In the listing that follows, count the lines holding the word "agent" and report only that number.

== Segment start ==

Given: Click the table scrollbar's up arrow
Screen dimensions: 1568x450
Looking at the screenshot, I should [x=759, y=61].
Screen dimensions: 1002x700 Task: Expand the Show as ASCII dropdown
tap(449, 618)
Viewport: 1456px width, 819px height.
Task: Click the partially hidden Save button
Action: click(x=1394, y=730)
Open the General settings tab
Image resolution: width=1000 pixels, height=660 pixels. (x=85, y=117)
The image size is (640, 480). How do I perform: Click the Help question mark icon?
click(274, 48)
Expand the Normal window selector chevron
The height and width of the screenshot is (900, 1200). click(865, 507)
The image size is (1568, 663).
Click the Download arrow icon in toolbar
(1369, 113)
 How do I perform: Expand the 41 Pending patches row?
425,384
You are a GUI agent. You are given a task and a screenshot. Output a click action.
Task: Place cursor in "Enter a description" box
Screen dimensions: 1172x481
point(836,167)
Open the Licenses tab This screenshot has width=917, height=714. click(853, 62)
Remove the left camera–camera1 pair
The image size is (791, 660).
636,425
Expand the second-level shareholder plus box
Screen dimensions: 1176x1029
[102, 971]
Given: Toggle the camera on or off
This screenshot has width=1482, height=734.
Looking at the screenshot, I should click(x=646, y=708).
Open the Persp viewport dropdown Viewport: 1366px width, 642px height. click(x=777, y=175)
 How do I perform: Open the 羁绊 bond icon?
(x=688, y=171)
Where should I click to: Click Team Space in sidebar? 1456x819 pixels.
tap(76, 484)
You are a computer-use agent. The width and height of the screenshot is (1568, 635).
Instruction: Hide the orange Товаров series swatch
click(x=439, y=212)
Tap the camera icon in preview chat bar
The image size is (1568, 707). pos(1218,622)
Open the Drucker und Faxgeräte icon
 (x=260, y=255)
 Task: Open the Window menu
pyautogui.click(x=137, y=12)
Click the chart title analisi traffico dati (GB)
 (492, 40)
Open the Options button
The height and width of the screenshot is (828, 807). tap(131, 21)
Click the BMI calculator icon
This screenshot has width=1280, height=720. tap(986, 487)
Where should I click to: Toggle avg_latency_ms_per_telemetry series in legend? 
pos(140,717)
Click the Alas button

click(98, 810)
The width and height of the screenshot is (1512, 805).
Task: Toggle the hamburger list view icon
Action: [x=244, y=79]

== Segment end ==

### Exercise output
2